======== Records shown ========
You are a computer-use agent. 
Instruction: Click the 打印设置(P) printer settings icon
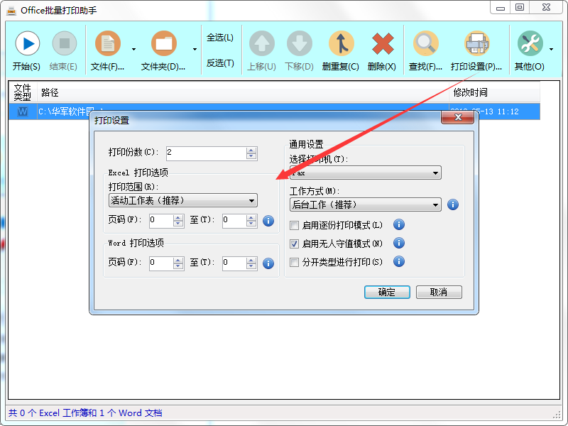click(477, 43)
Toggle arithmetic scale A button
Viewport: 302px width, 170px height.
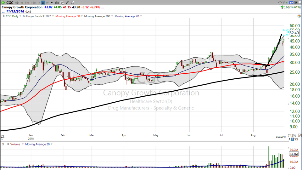289,139
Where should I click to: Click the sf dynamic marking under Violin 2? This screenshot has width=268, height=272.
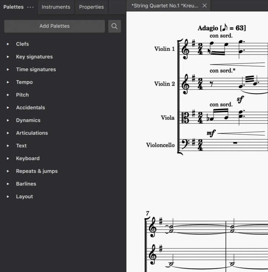click(240, 100)
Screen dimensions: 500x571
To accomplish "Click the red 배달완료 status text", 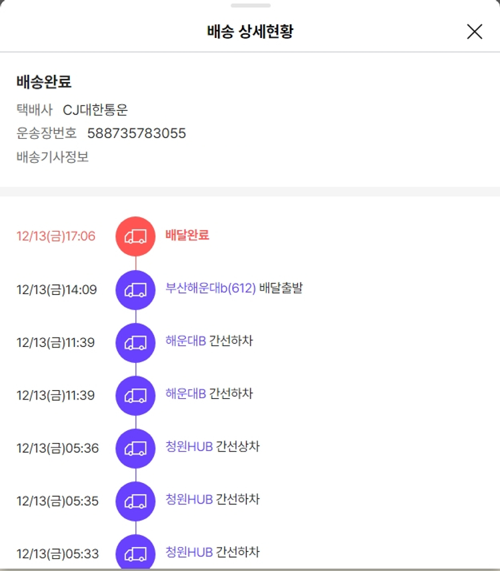I will (x=187, y=235).
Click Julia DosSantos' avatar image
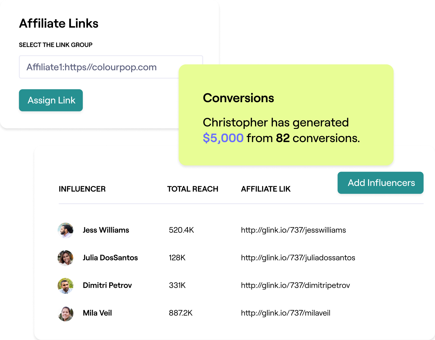 click(65, 258)
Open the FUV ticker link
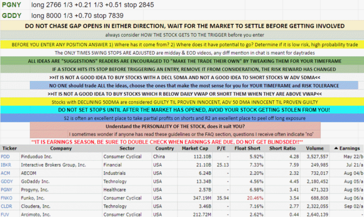Screen dimensions: 364x217 pos(5,214)
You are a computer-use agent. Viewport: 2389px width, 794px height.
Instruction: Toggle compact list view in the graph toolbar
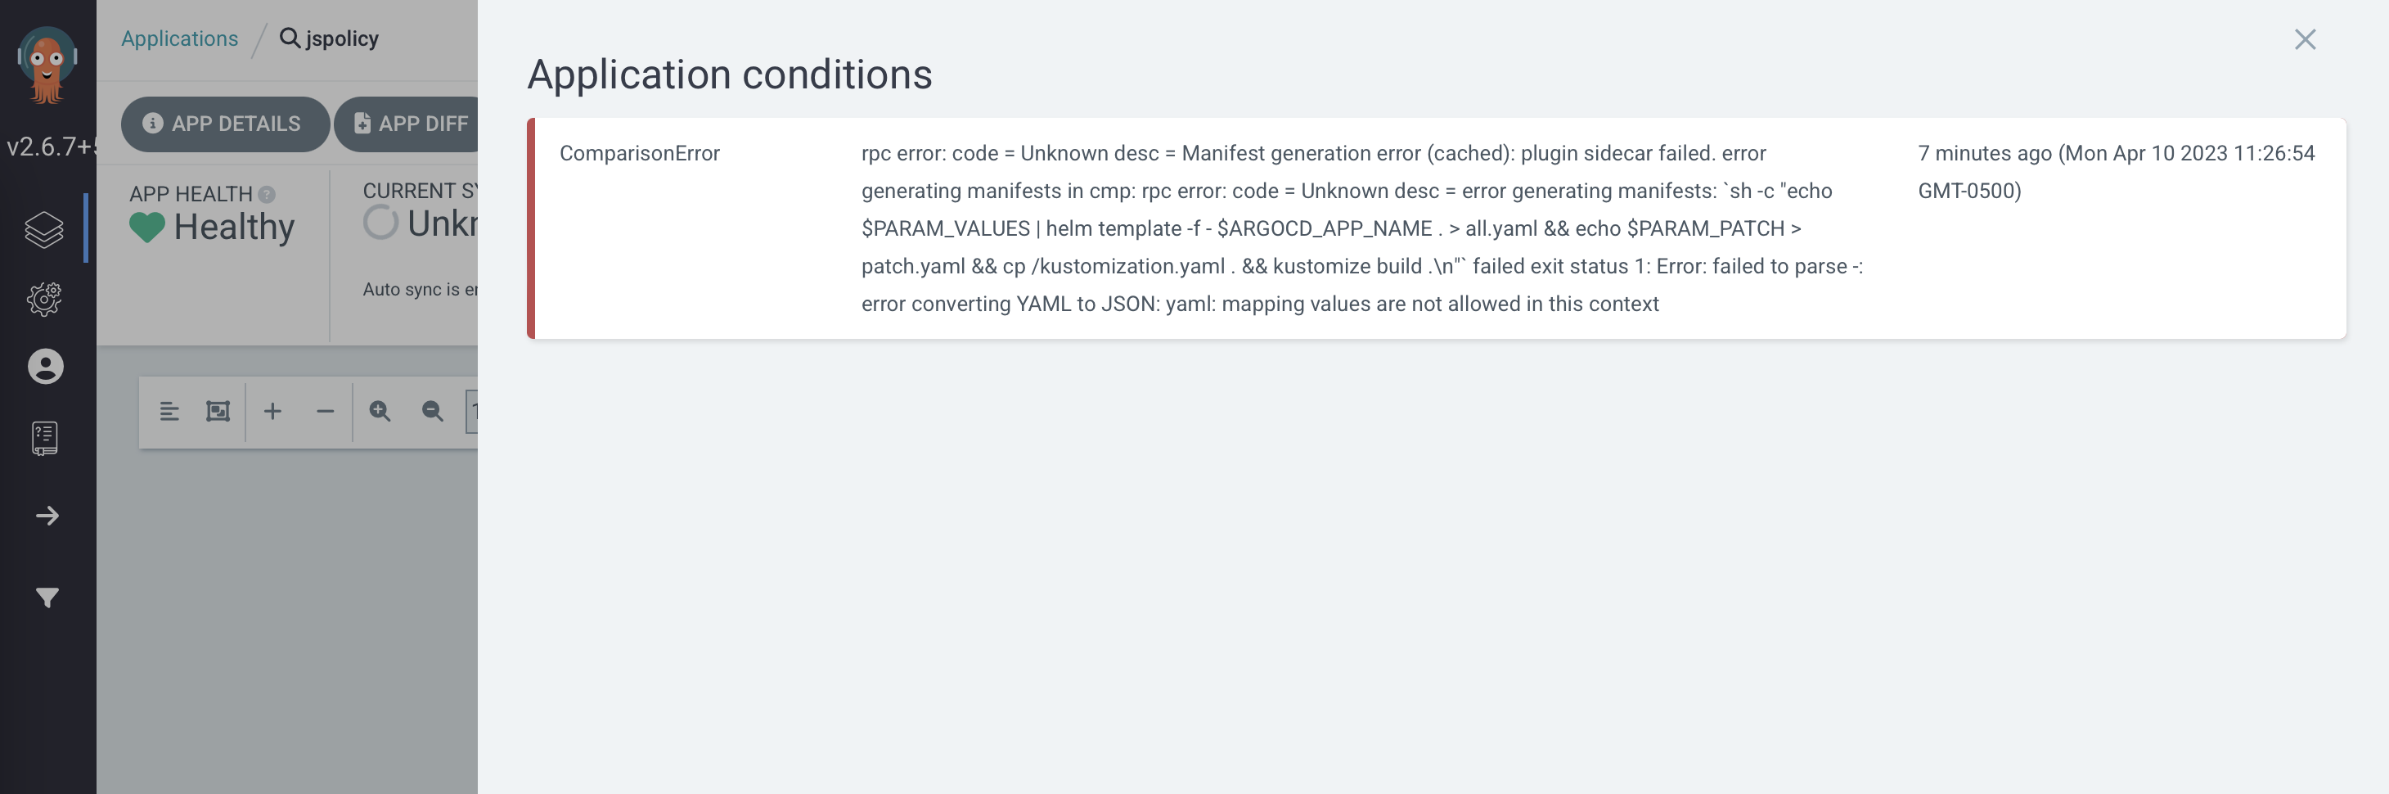(x=170, y=411)
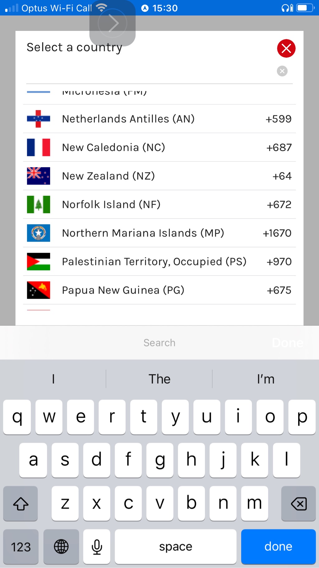Toggle the shift key
Screen dimensions: 319x568
[21, 503]
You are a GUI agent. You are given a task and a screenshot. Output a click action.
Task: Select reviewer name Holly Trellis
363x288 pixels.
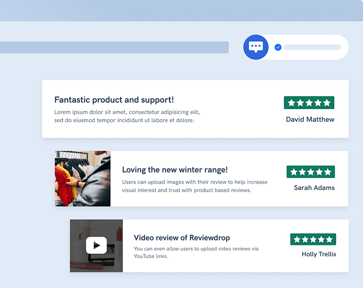pos(319,254)
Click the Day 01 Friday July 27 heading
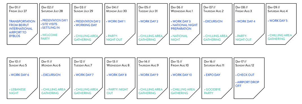The width and height of the screenshot is (302, 104). click(18, 9)
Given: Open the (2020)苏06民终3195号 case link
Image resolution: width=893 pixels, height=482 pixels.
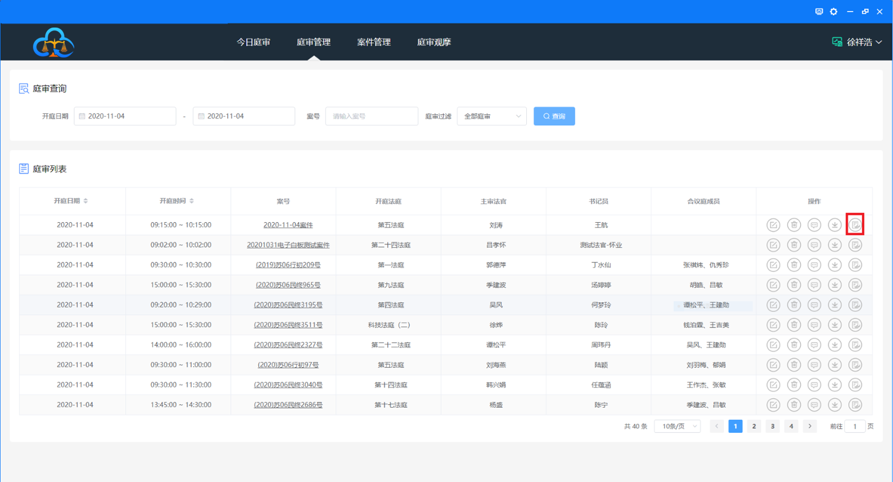Looking at the screenshot, I should coord(288,305).
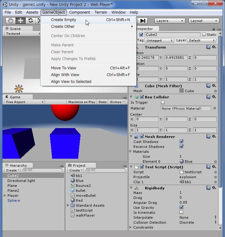Click the directional light sun gizmo in Scene

19,89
========
- **Assignment**
Excluding all pictures, output exactly the lines from the line containing "Image resolution: width=893" through the last line of the entries above.

- **Solution to this problem**
Image resolution: width=893 pixels, height=482 pixels.
Looking at the screenshot, I should coord(288,305).
Click the directional light sun gizmo in Scene

19,89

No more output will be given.